**SET PROBLEM 1**
Decide whether each statement agrees with the article below on Yahoo's Tumblr deal, answering yes or no and quoting the words of the article that settle it: (a) Yahoo bought Flickr eight years ago; (b) the Tumblr deal was announced on a Friday; (c) Mayer intends to give Tumblr less independence than Flickr had.
**SET PROBLEM 2**
Retype the part of the article below on Yahoo's Tumblr deal starting with "By Verne Kopytoff" and going on through "Instagram gained traction.".

**GIVEN TEXT**
--- start ---

By Verne Kopytoff
FORTUNE -- Flickr, the online photo sharing service, seemed to be heading for the big-time when Yahoo acquired it eight years ago. The site already had a lot going for it: legions of devoted users, a team of respected founders, and a headstart on the social media phenomenon. But Yahoo screwed up its potential bonanza. Executives starved Flickr of resources and tangled it in bureaucracy while other photo sharing services like Facebook and Instagram gained traction.
Marissa Mayer, Yahoo's (YHOO) chief executive, is now trying to avoid those pitfalls with Yahoo's latest acquisition, Tumblr, the fast-growing online blogging service. The planned $1.1 billion deal, announced Monday, is intended to reignite Yahoo's stagnant business by making its services more appealing to young people. Mayer's plan is to give Tumblr the independence that Flickr lacked. It's a strategy, she pointed out, that paid off handsomely for other companies and their big acquisitions.

--- end ---

**SUPPLIED RECORDS**
--- start ---

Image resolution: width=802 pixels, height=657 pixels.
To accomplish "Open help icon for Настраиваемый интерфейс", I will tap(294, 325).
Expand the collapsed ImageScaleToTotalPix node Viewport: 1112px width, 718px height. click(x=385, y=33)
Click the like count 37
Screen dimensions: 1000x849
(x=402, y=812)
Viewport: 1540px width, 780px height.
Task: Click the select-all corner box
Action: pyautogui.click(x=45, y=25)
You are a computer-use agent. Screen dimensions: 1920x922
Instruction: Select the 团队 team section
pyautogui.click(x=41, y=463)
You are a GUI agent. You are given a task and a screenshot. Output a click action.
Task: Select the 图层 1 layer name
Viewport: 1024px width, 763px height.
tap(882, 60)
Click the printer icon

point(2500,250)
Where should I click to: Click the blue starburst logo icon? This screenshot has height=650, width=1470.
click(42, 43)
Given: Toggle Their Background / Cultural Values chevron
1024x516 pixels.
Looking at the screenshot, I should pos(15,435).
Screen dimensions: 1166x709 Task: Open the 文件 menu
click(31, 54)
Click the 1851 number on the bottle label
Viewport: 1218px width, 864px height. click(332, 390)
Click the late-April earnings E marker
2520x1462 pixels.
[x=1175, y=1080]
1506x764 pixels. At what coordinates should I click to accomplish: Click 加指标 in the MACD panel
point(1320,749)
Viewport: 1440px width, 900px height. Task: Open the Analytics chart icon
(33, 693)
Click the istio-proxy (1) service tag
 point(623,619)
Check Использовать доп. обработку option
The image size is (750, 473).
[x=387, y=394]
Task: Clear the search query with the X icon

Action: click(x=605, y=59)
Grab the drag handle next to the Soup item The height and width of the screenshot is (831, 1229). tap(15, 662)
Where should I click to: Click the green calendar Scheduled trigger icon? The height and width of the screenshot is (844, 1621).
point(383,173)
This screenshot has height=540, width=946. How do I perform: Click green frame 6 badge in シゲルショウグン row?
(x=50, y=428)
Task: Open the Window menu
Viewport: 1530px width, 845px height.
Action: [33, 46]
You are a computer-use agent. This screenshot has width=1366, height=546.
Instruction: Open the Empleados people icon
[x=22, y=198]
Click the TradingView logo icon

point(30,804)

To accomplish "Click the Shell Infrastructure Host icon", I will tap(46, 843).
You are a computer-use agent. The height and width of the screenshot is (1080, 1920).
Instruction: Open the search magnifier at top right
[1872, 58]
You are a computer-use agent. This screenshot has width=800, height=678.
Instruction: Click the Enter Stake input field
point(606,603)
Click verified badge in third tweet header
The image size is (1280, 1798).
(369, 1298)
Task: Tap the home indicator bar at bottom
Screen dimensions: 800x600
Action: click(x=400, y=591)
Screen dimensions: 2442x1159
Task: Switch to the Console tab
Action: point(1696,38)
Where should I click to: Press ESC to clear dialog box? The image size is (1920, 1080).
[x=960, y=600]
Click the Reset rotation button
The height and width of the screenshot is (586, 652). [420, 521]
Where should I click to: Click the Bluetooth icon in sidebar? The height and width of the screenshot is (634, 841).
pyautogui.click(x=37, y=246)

--- end ---

**COMPLETE OUTPUT 1**
(a) Yes: "when Yahoo acquired it eight years ago"
(b) No: "announced Monday"
(c) No: "Mayer's plan is to give Tumblr the independence that Flickr lacked."

**COMPLETE OUTPUT 2**
By Verne Kopytoff
FORTUNE -- Flickr, the online photo sharing service, seemed to be heading for the big-time when Yahoo acquired it eight years ago. The site already had a lot going for it: legions of devoted users, a team of respected founders, and a headstart on the social media phenomenon. But Yahoo screwed up its potential bonanza. Executives starved Flickr of resources and tangled it in bureaucracy while other photo sharing services like Facebook and Instagram gained traction.